One day, when she comes over to show it off, the bike won’t start. Battery was dead. On top of that as she was trying to start it, she hit the throttle and flooded it. After we charge the battery it starts and because she’s never had a vehicle old enough to flood, she immediately kills it trying to hit the throttle. So she fires it up again and this time she listens to me and lets it run. Everything seems to be going good. She rides home and I go back to work.
The next day it does it again only this time she is at work. Luckily she works in an auto garage and someone there can give the bike a jump. At this point she starts thinking she needs a battery. It’s a thirty year old bike and who knows how old the battery is, so I help her change it.
Yesterday, two days after changing the battery, it does it again. As she is complaining about the new battery, I mention that the dead battery is probably just a symptom of something else. She’s young and still knows everything so she placates me with a yes. She’s near a friend’s house so she pushes it over there and decides she is going to try to ride it home today.
Today, she get’s a couple miles down the road when it dies again and she calls me for a jump. Now, by this time we both know that a jump is only a half-measure so she can try to limp it home. By the time I get there, she’s found out it’s not even going to limp. It won’t stay running long enough to even get into gear, much less go down the road. Luckily about this time, a nice (strong) guy on his own bike stops by. Together we devise a plan to get her bike in the back of the truck.
I have a tall truck, unfortunately. But luckily, there is a park and a business with a large lawn on the side of the road. And even luckier, there is a walkway with a slight hill between the road and the park. So I drive the truck into the lawn so that my tailgate is even with the top of the berm. The nice strong guy and I push the bike into the back. I tie it down as best I can and drive slowly down the side roads to get home.
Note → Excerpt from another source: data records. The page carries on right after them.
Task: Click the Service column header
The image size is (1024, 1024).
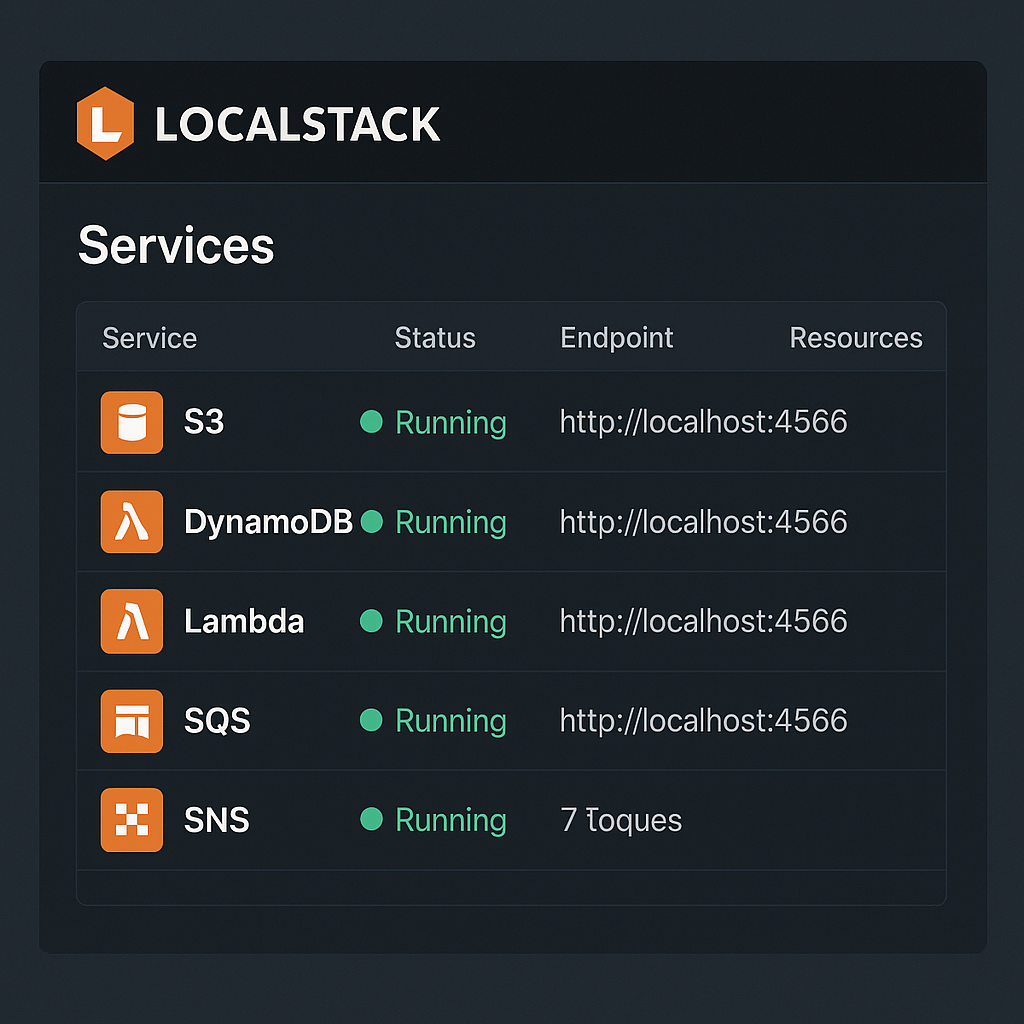Action: coord(149,338)
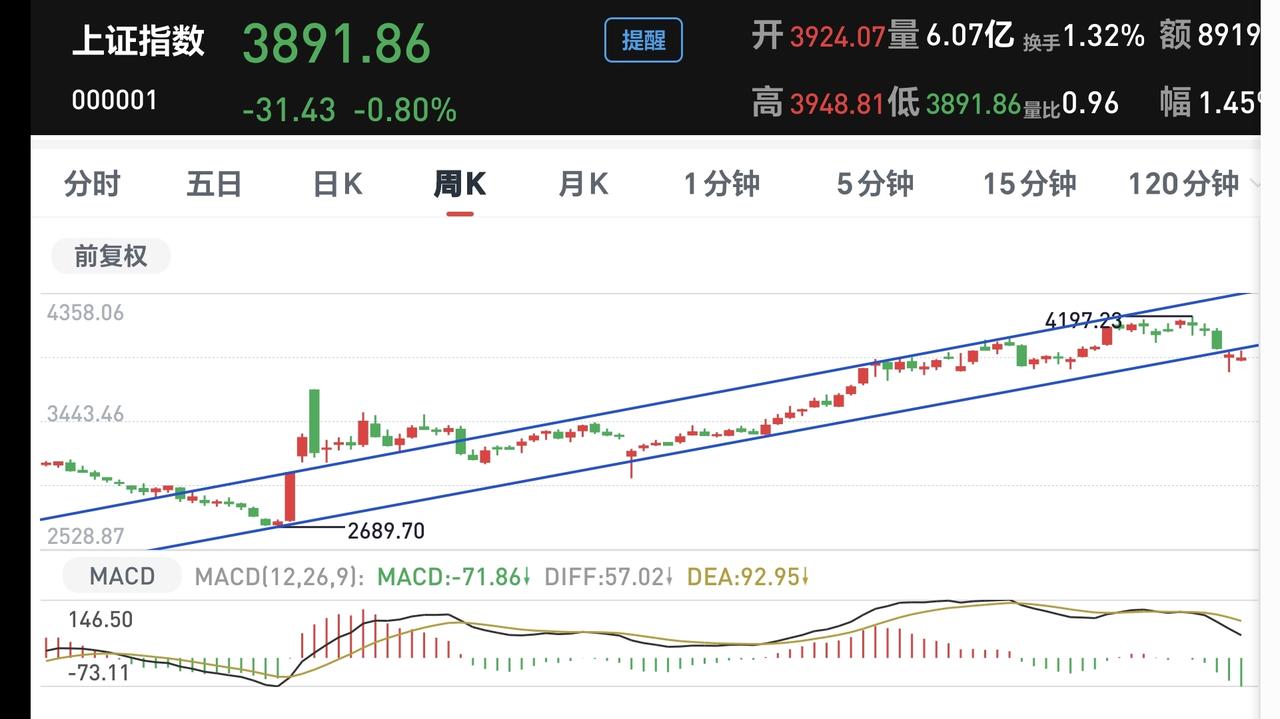Image resolution: width=1280 pixels, height=719 pixels.
Task: Click the latest green MACD histogram bar
Action: [1241, 672]
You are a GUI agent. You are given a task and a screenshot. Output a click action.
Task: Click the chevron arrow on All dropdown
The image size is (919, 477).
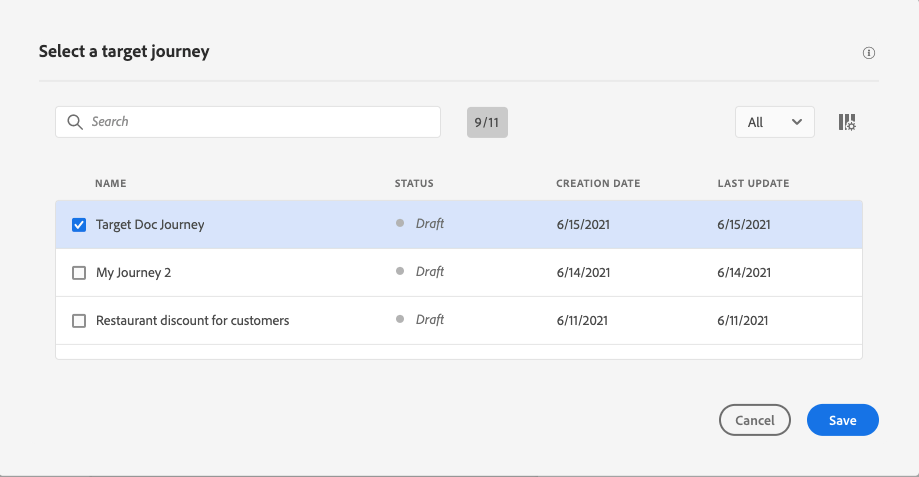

Once home though, I realize I have no strong guy to help me get it out of the truck. Just my wife and daughter. Luckily my driveway is on a hill and the neighbors here are nice. We put a few pallets behind the truck and stair step it onto the driveway. Now I have a broken down motorcycle to sit next to the broken down jeep she is storing in my garage. And after man handling a 450 pound motorcycle for a few hours, I’m too tired to write a post that is in-depth and well researched. Instead, I’m just going to grab a whiskey and relax for a moment.
And what whiskey will I relax with tonight? Recently I bought a bottle of High West Rendezvous Rye that had been finished in used Bourbon Barrels for an additional 1.9 years. This is a tasty rye that according to their website is made up of a six year old MGP rye and a 16 year old Barton Rye. This is normally a very tasty rye. The additional couple years in the bourbon barrel add a bit of sweetness to round it out.
Neat this is a tasty rye, but recently I tried something else with it. I had an ounce left of Very Old Barton 86 proof. I got to thinking that I might try a blend with it so I had a full pour. I added three-quarters of an ounce of this rye and then a quarter ounce of Mellow Corn. It’s a real Franken-Whiskey. But you know what? It was really good. The rye shone through as the star with the bourbon and the corn whiskey adding a touch of sweetness and a nice mouthfeel. that is an experiment to revisit someday, but not tonight. Tonight it will be my favorite cocktail.
Whiskey in a glass.
High West Rendezvous Rye, finished in used bourbon barrels
Purchase info: $59.99 for a 750 bottle, Ace Spirits, Hopkins, MN
Details: 52.4% ABV Barrel # 2065. Bottle # 24. Store selection by Ace Spirits. Finished in used bourbon barrels for an additional 1.9 years.
Nose: Pumpernickel rye bread, mint, allspice and nutmeg.
Mouth: Hot and spicy with sweet caramel, vanilla, mint, oak and baking spices.
Finish: Long and sweet with mint that fades to reveal more baking spices underneath.
Thoughts: This is a delicious rye. The blend of old and younger ryes lend spiciness and depth while the finishing adds sweetness. This is fantastic and I can highly recommend giving it (or another like it) a try.